Bobbie is our resident genomics wizard, who knows a thing or two about data pipelines and draws inspiration from the film Mad Max and his two dear whippet babies. Meet our much loved social ‘glue’ of MDAP, Bobbie!
Hi Bobbie! Can you please tell us a bit about your career trajectory so far?
I have a double degree in Computer Science and Molecular Biology which I received from Murdoch University back in 2003. I then went to the UK to work for the Health Protection Agency, now Public Health England where I developed the Enteric Molecular Typing Network (EMTy-NET) which captured data related to food borne pathogen outbreaks. I also worked on the First Few 100 website which captured enhanced data collections from the first first contractors of the 2009 UK H1N1 influenza pandemic.

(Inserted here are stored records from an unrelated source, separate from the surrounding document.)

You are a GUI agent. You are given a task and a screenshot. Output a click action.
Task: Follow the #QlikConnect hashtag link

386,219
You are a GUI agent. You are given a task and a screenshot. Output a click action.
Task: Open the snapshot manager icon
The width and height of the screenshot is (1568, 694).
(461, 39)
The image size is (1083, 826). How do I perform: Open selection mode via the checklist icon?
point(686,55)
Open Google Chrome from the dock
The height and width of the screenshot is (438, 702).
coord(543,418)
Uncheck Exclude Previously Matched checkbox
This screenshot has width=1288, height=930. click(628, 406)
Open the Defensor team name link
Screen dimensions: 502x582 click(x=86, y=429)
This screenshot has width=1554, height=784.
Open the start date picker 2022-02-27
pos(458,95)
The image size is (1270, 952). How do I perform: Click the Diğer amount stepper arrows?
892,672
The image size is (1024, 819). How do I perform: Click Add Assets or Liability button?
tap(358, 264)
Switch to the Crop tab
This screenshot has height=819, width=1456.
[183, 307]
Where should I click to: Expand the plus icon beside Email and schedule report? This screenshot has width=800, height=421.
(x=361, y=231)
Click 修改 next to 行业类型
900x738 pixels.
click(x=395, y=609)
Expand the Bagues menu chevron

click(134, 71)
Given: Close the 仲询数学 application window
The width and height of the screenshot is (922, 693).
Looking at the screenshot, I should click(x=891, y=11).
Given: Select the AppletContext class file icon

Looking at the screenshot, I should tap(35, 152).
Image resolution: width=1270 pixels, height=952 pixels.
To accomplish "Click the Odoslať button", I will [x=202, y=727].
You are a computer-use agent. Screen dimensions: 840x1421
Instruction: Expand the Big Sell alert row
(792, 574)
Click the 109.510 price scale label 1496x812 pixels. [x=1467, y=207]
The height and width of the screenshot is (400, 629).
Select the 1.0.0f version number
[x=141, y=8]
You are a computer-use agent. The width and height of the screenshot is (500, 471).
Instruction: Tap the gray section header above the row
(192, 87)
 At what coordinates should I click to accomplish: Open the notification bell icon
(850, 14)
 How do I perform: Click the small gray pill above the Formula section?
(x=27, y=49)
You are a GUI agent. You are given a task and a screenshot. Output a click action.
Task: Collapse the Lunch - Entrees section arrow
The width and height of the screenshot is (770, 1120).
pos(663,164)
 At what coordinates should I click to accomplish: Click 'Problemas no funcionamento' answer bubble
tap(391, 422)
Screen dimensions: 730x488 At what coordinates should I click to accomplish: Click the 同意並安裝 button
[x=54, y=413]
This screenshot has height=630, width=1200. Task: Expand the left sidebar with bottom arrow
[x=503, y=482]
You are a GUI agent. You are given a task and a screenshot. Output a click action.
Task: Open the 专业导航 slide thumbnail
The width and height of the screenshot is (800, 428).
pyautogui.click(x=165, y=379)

My next move was to move from my hometown, Perth, to Melbourne to work for the Australian Genome Research Facility (AGRF) where I further developed my Bioinformatic skills in RNASeq, Genomic Assembly and Virus discovery workflows. My area of specialty is discovering novel RNA viral sequences from metaviral samples using a suite of bioinformatic tools and have used this workflow in a number of publications.
After 5 years at AGRF I moved to the University of Melbourne where I worked as a Genomics Data Specialist at Melbourne Integrative Genomics (MIG), where I developed computational workflows on HPC systems applying optimisation techniques to improve speed and efficiency of processing Big Data. My years at MIG allowed me to develop my interests in high performance computational workflows for which is a big part of my work at MDAP.
Tell us about an interesting project at MDAP?
In the last round of collaborations we were processing 50 terabytes of metagenomic data for A/Prof Heroen Verbruggen in a project named “Unlocking published metagenomes as a source of information for microbial eukaryotes”. This project allowed us (my brilliant MDAP colleagues and myself) to further develop and refine MetaGenePipe, a metagenomics workflow I initially began to develop at MIG, to allow optimised processing, storage and interrogating of large, publicly available datasets and provide researchers with functional gene annotations and counts to be used further downstream in advanced metagenomics analyses.
MetaGenePipe has been created with WDL for use on high performance and standalone systems with integration into cloud based technologies to follow. MetaGenePipe is robust and flexible enough to be used on Prokaryotic or Eukaryotic data and optimised to process 50Tb of data quickly depending on the scalability of resources available.
What are some of the solvable, difficult, and wicked problems on your horizon?
My aim is to take long-standing bioinformatics techniques and paradigms and apply them to different domains. My current collaborations, The Heart: Gathering real-time building data for an art installation with Dr Robert Walton, A Fair Day’s Work: Detecting wage theft with Professor John Howe and Tackling the canine microbiome in chronic enteropathy with Professor Caroline Mansfield will allow me, I believe, to take general bioinformatics principles, algorithms and paradigms and apply them to seemingly contrasting fields.
Can you tell us about your latest adventure or next planned one outside of MDAP?
With covid still a daily reality it’s difficult to plan long term for lack of certainty with moving around Australia and the Globe so most of my current planned activities are home-bound and include home brewing beer (my favourite is red ale!), antique hunting (restrictions permitting), watching historical television shows, playing cricket, cooking and sharing photos with my colleagues and taking my two whippets, Ada Lovelace and Professor Archibald Krumbsnatcher (The plotter of misdeeds) on walks.
In the context of a rapidly evolving global environment and UoM’s research strategy, what would you most like to explore, challenge, or innovate in your work in the future?
I see that there is a growing need for interdisciplinary research methods and I would like to use established bioinformatics paradigms in other research areas. By defining DNA as a form of text the same DNA search algorithms (such as the Smith-Waterman) can be taken and adapted to volumes of text to speedily identify patterns and interesting features which may be hidden from traditional algorithms due to colloquialisms in writing. My partner who is currently undertaking her PhD in History could have used such an algorithm not only to discover references but to discover the absence of references in large volumes of text quickly and efficiently.
I have found that when people merge their “disparate” interests, the environment it creates supports discovery and advances. I would like to merge my interest in History, Viruses and Ancient DNA to see if there are any useful insights from historical DNA which can produce advances and tools in infection disease research.